The plastic used for testing

Test setup:

The extruder was attached with cable ties to my 3D printers standard print head for the testing.

My printers standard 30 Watt heater as well as a 50 Watt heater cartridge were used along with the standard temperature sensor.

In order to make my extruder’s motor turn anticlockwise so that it pushes the plastic towards the nozzle instead of the stock clockwise. I did this by removing the white plastic connector for the motor from the motherboard and then connecting the motors plug to the pins directly, but in the opposite direction to normal. You could alternatively do this by editing the firmware.

A 1mm steel nozzle was used.

The following settings were used in simplify3D, the 3D print slicing software (this takes the 3D model and “slices” it into movements for the printer to make in order to print the model) I used:

                *Not visible above:

                Layer height = 1mm

                Speed = 5mm/s

I printed a random vase with this setting and disconnected the x axis of the printer so the print head wouldn’t move. I then moved the z axis, with the printer head, slightly above the bed in order to view the nozzle easily and allow some length of plastic to extrude.

First Test

Result:

The shredded plastic which was fed into the screw melted too early and became molten in the hopper. This melted plastic stuck together and would not feed down into the screw. This happened because the heat from the hot end ( the nozzle end) wasn’t radiated away fast enough and thus was able to travel up the melting tube housing the screw and reach the hopper.

All the colours melted into a light brown.

Second Test

Modifications

Cuts were made to the melting tube to increase its surface area and thus its ability to radiate away heat.

The fan from my printers stock printhead was attached with cable ties for extra cooling.

The 3D printed PLA spacers which directly contacted the hopper also began to melt so I replaced them with some steel tube.

Results

After preheating to 230C the printer took about 15 minutes, with the screw turning and the hopper filled with the finest blended PLA I had to test with, the first extrusion occurred

The extrusion was quite uniform although variations in its size could be seen in the form of bumps. The plastic melted evenly as can be seen by the even brown colour which is a good sign.

First Print

I decided to attempt to print something with the recycled plastic. Here is the model used:

Results

The attempt to print an object went less well than the first extrusion. The flow was less even but was printable for a time until it eventually jammed.

Conclusion

There are things which I think are happening to cause the jam:

The main factor being that I ran out of fine granulated/ powered plastic which I had used for the first extrusions and was now transitioning to the coarser plastic in my supply.

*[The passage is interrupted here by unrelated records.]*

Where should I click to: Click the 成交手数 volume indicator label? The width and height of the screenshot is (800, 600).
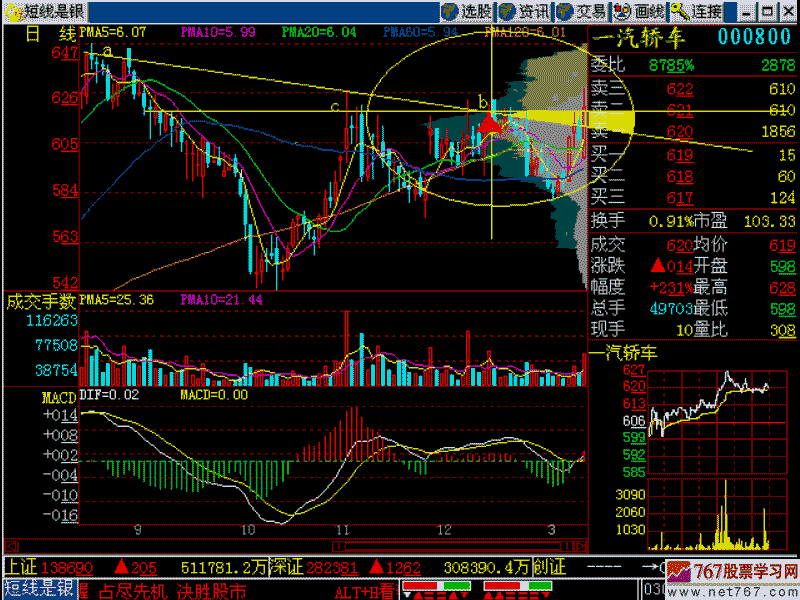point(40,300)
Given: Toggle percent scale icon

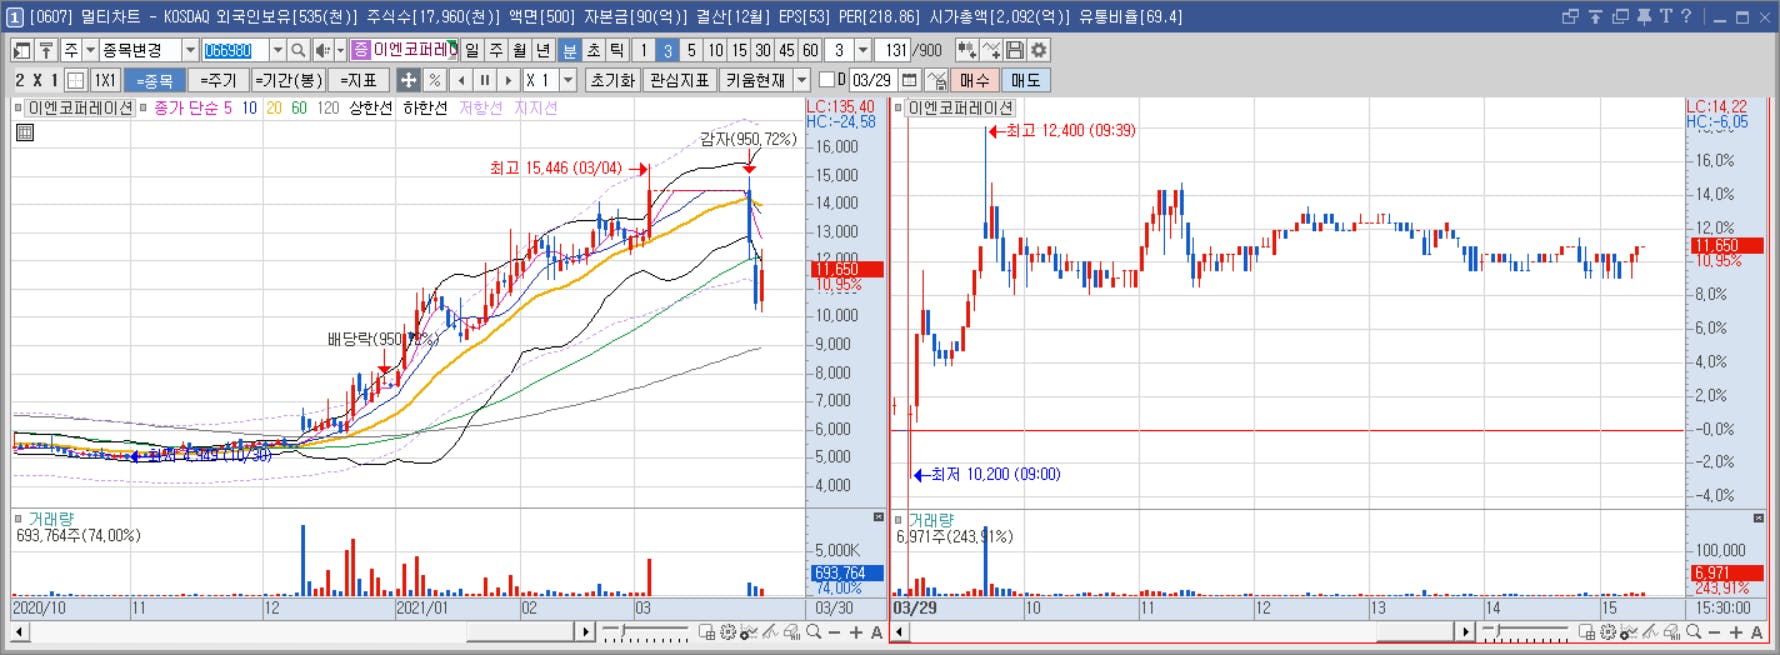Looking at the screenshot, I should click(x=434, y=80).
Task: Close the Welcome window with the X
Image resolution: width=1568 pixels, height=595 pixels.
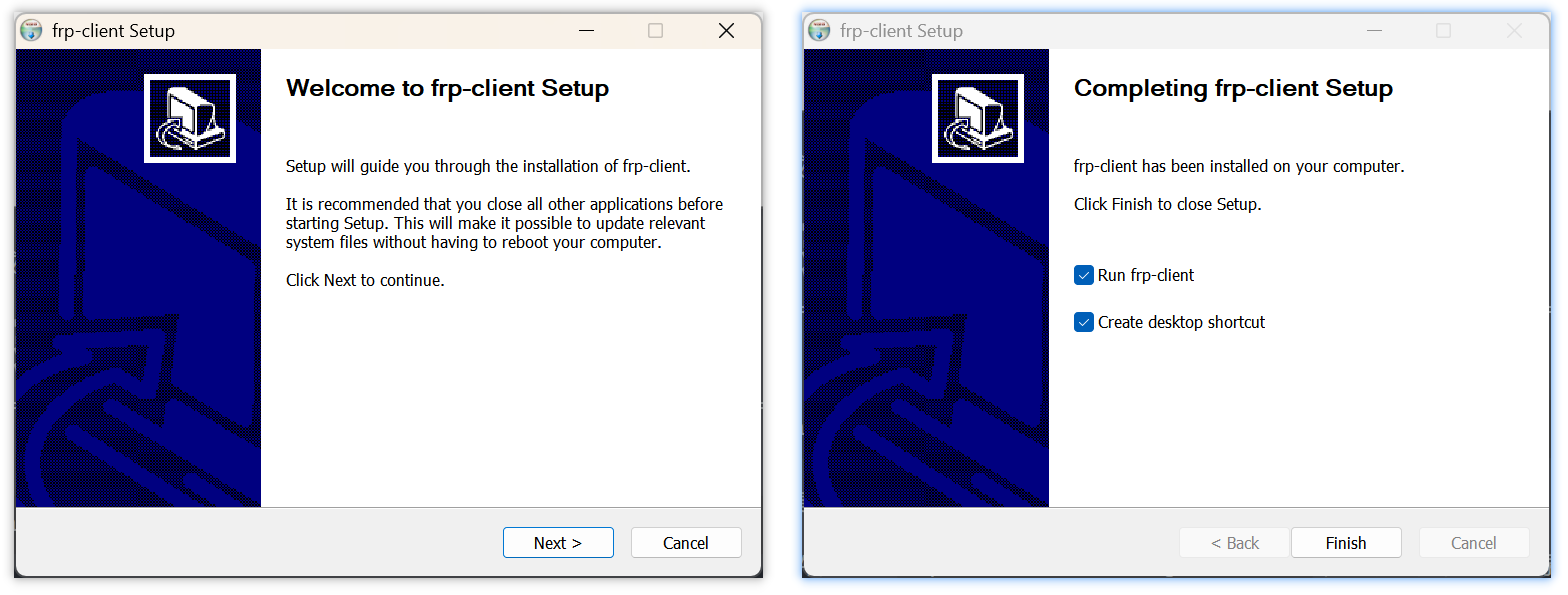Action: click(727, 31)
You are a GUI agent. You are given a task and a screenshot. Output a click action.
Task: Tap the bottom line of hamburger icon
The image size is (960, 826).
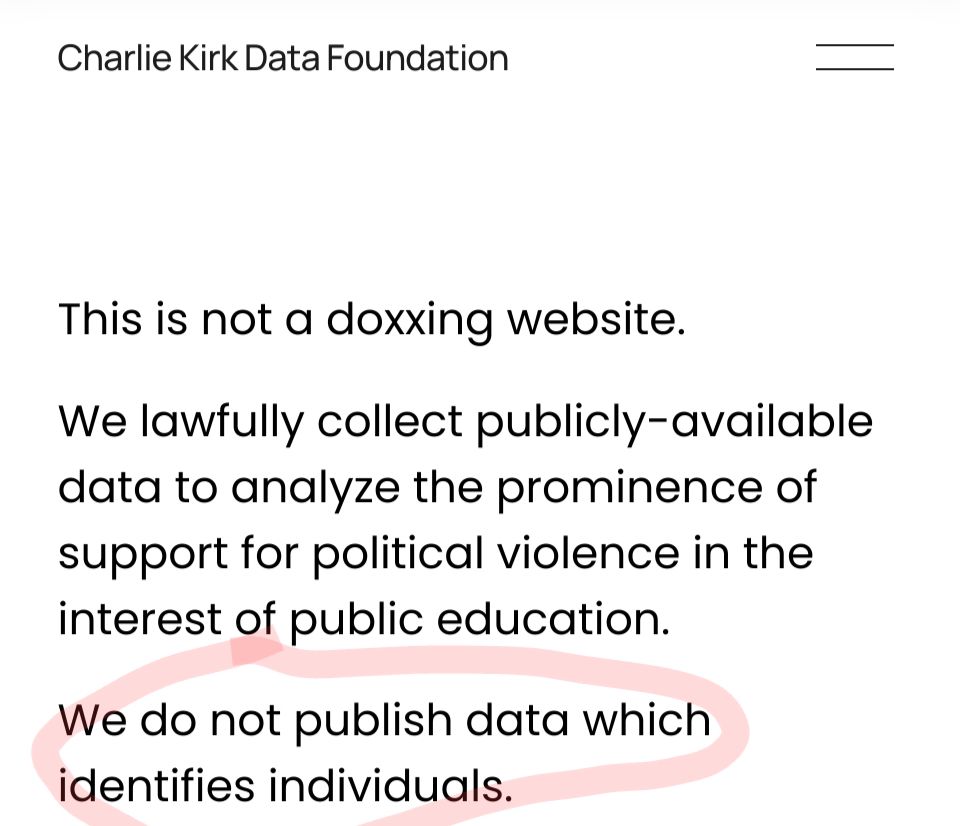pyautogui.click(x=855, y=69)
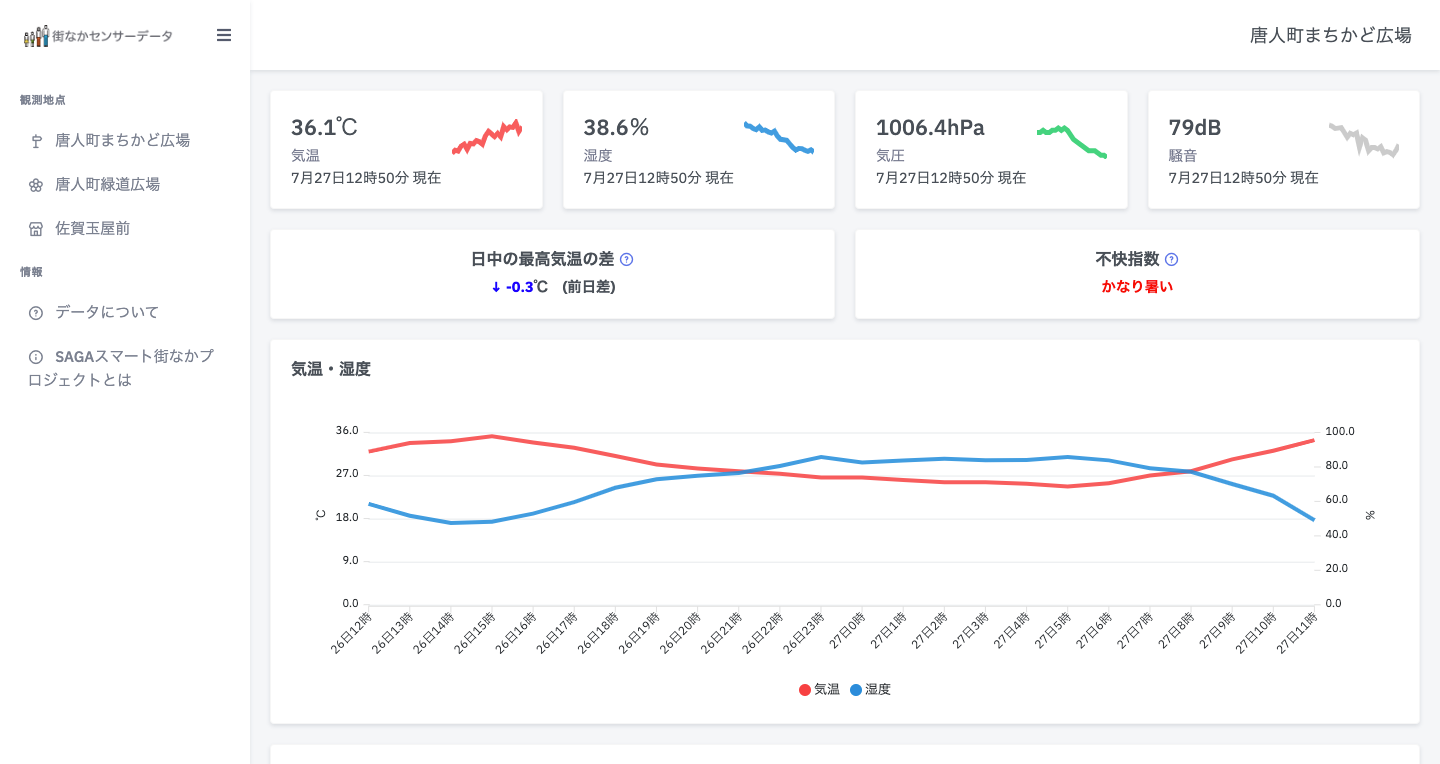Screen dimensions: 1440x764
Task: Click the red temperature sparkline
Action: click(x=487, y=137)
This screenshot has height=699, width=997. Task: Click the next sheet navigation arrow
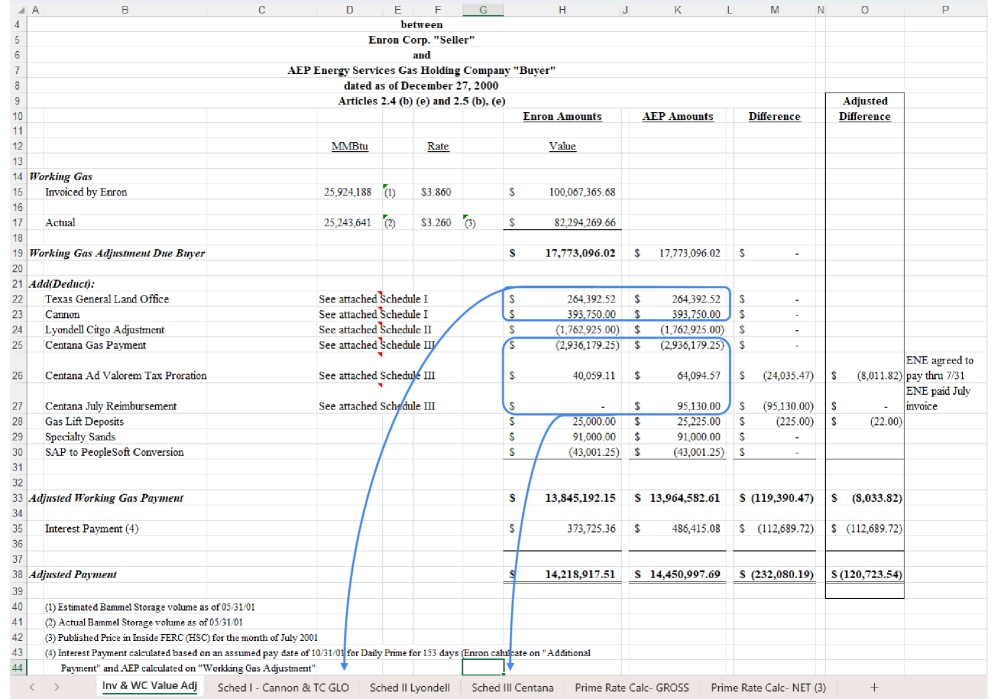pos(56,687)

The secondary factor being that the screw is approximately 25mm shorter than the chamber it sits in. This is part of the design and allows the plastic to melt together thoroughly before passing through the nozzle and it also allows a buffer between the screw and the nozzle which means the screw pressurises this molten plastic which then extrudes through the nozzle when pressure exceeds the surface tension of the plastic over the nozzle opening. This reduces the needed torque to turn the screw as it is no longer in a sort of “1 to 1 ratio” with the extrusion rate. Effectively giving more granular control over extrusion rate. That’s what my puny brain thinks anyway but I’m no engineer.

The plug of (formerly molten) plastic after removal from the melting tube.

The screw after the extruder jammed

Next Steps

  • Find a way to make finer recycled plastic particles and test again to make sure the fine ground plastic really was the reason for successful printing.

  • Try lowering the tolerances to allow working with larger plastic particles. This could be done with a larger diameter melting tube or more easily with a smaller diameter screw or drill bit or by using the same diameter as before but with a drill bit with deeper flutes cut into it, allowing larger particles of plastic to feed in.

  • Try adjusting the distance between the end of the screw and the beginning of the nozzle to see how it effects operation.